After the Cold War, the feeling in Europe was that war ended would mean the end of the division that had split the continent between East and West, symbolized by the Berlin Wall, too. The victorious West, it had been assumed, would expand to reach Russia’s borders. This sentiment was, of course, fortified by NATO’s expansion, which saw many countries (14) that had been part of the Soviet Union or in its sphere of influence join the alliance.
Similarly, the European Union’s expansion, through its policy of integrating new members in stages, saw several Eastern European countries join. However, the first signs of a clash were seen in the summer of 2008 with the Russo-Georgian War, as Russia was retrieving what it considers its historic place in the world as a great power, regardless of the type of regime governing in Moscow or the heading it gives this rule in its direct sphere of influence. This war introduced Russia’s “stop” policy vis a vis the “strategic West.” Russia was back to playing the role of a great power and felt ready for everything this role implies. Crises recurred, and Russia flexed its military muscle in the European strategic theater, especially in Eastern Europe.
The French Minister of Economy summed up the economic repercussions of the first phase of the Ukrainian war with a warning that European countries, including his, are facing stagflation, albeit to divergent degrees. He pointed out that the current energy crisis “is as grave as the oil shock of 1973.”
The sanctions being imposed on Russia by Europe today have left the Europeans asking themselves: Should we continue to depend on Russia for energy supply in the future? Regardless of the answer, which has not yet matured, the search for alternatives to Russian energy, especially gas, is underway in the United States and in Western Europe. The search has begun in the Gulf with a focus on Qatar, one of the largest natural gas producers in the globe, and the Eastern Mediterranean, as well as other places around the world, are envisaged as potential suppliers in the future. Meanwhile, despite the sanctions, Germany warns that it cannot do without oil imports from Russia.
Europe is providing Ukraine militarily “support-” financial assistance allocated mainly for the purchase of weapons, in addition to military aid from European countries. NATO does not want to implicate itself in the Ukrainian war. Nonetheless, on the other hand, the European position, like that of NATO, is to refuse to impose a no-fly zone in the theater of war because it would inevitably lead to a clash with Russia and dangerous escalation, possibly even a direct war with the latter.
As well as the ongoing efforts to engage with Russia, especially by France and Germany, to compel it to de-escalate and search for solutions, Europe continues to warn Moscow, regardless of the effect these threats have on Russia’s stance. For its part, Russia sees this war as a way to negotiate on the ground, not with Ukraine per se, but the “West” as a whole, with the aim of advancing its vital national security interests.
One of the messages Europe is sending was conveyed in the Informal Meeting of the Heads of State or Government held in Versaille between March 10 and 11. At the Meeting, the need to enhance Europe’s defensive capabilities was emphasized- a strategy that falls within the framework of an objective that France had always supported but never managed to make a reality, building a European defense force.

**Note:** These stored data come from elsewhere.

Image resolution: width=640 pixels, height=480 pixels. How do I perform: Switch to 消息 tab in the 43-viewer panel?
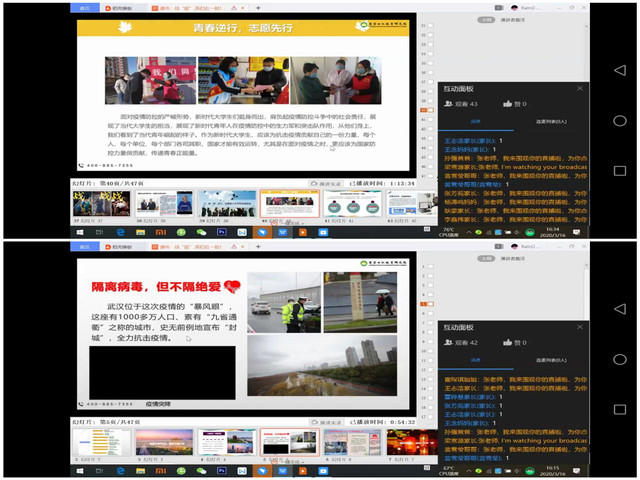(475, 123)
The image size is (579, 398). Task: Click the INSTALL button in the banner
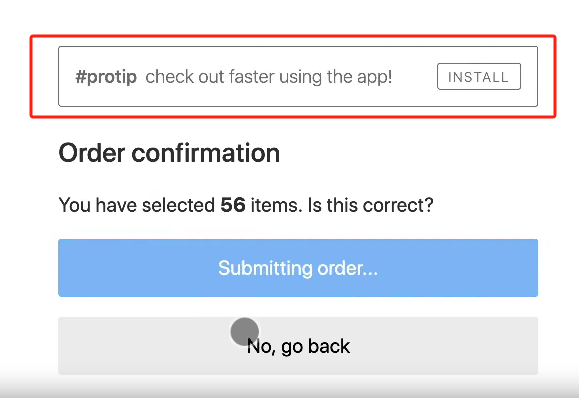click(x=479, y=76)
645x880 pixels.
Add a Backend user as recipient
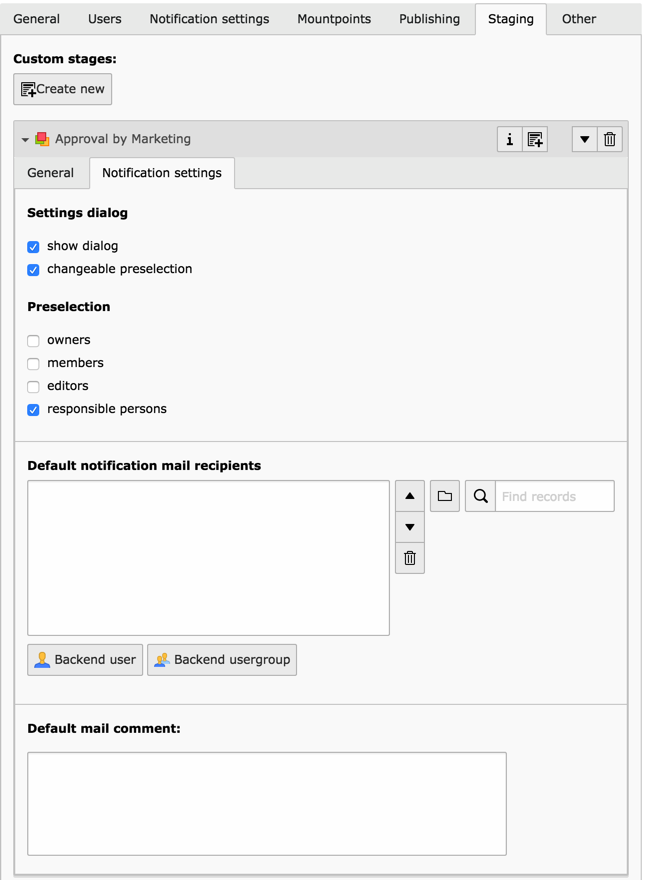(x=84, y=659)
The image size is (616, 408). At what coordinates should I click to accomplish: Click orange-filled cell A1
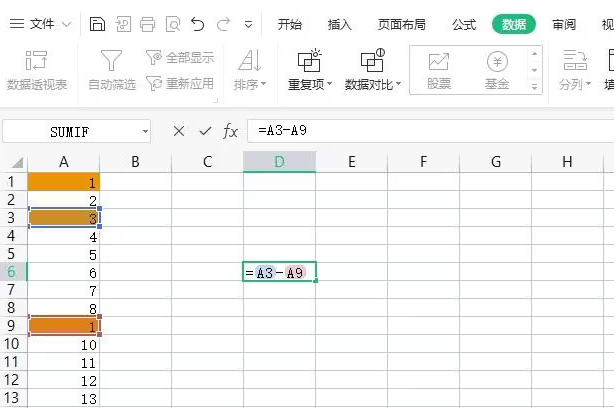pos(64,182)
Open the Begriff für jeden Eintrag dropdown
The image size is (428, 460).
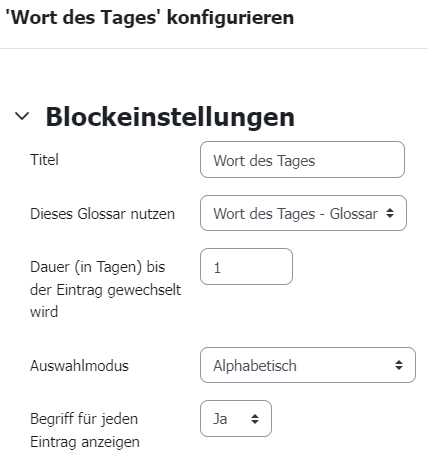pos(236,419)
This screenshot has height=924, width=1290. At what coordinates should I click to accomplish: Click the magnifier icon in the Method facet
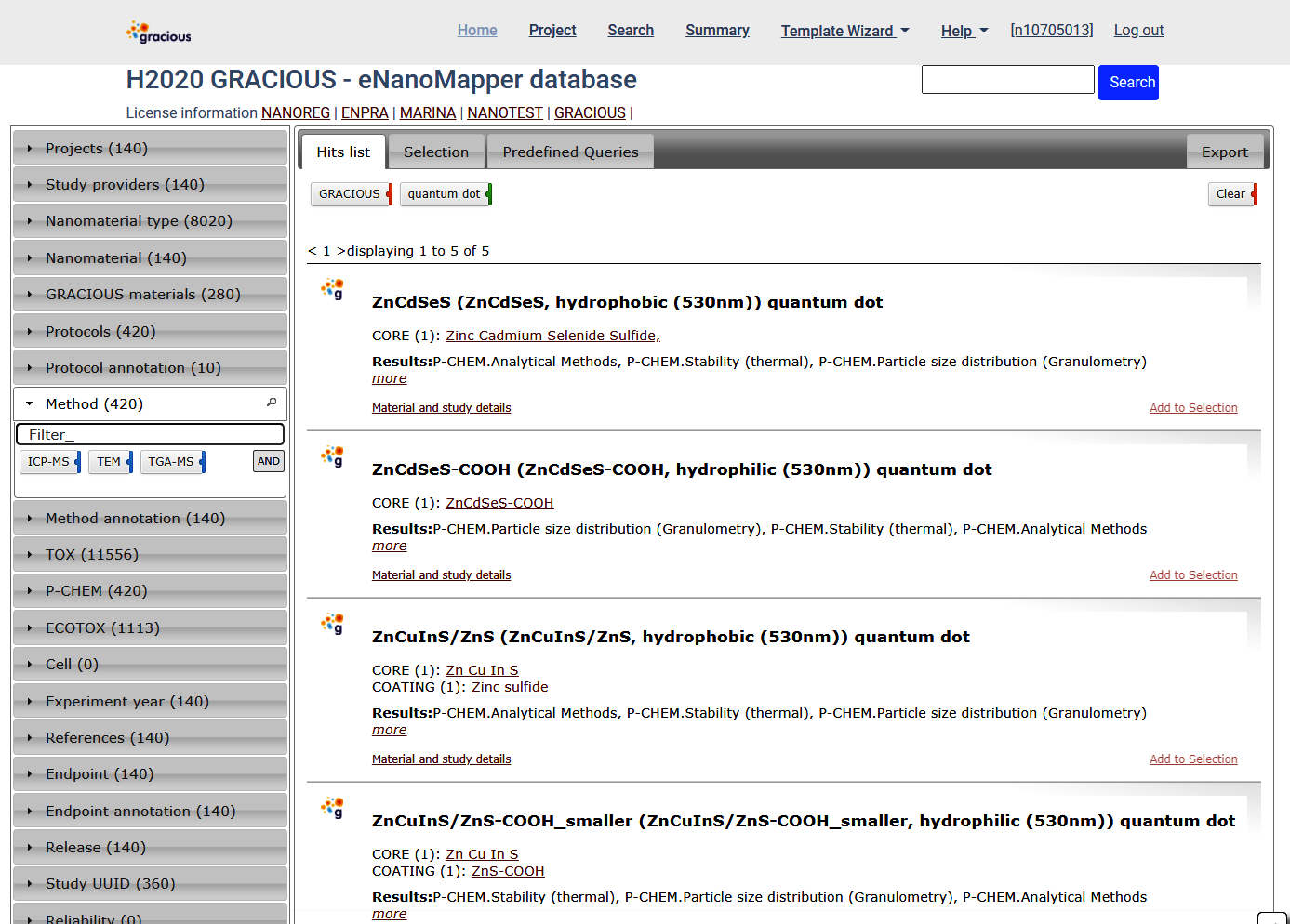tap(272, 403)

The summit also called for enhancing economic cooperation within Europe and building a strong economic base. Such calls are not new to Europe, but in light of the war in Ukraine, they have become particularly significant. Another development is that the leaders of neutral countries like Sweden and Finland, which have adopted a form of neutrality particular to them, have been calling for their countries to join NATO and the provision of robust and broad military and non-military support to Ukraine.
One thing worth paying attention to is the prospect of new conflict zones in Europe that replicate the Ukrainian model in one way or another. Calls for secession- and eventually becoming part of Serbia, of course- by the Serbian minority in the Republic of Bosnia and Herzegovina- have been growing louder. The same thing is happening in Georgia, where the region of South Ossetia, which Moscow recognizes as an independent state, is moving in the direction of actually splitting from Georgia. Other projects for war in Eastern Europe over varying disputes contribute to creating more open-ended conflicts that raise the specter of wars and foreign interventions of varying pretexts in what used to be the Soviet sphere of influence.
Ukraine declaring its neutrality, following the Finnish Cold War neutrality model or maybe even the Swedish model, which goes further, has almost certainly become a requisite for any political solution. Given its strategic military significance, Russia also wants to retrieve the Crimean peninsula, which it controls de facto. Indeed, the Russians consider it to have been a “gift” given by the Soviet Premier Nikita Khrushchev, who transferred it from Soviet Russia to Soviet Ukraine in 1954 as part of his effort to get the Soviet house in order…
The North Atlantic- US- European West and Russia’s struggle to rearrange or re-divide spheres of influence in Eastern Europe will shape the global agenda. That has an array of implications for the “European strategic theater,” and these repercussions will continue to be felt until the big players come to an understanding. Until then, the ramifications of this war will continue to pile up, as will the crises it has created around the world.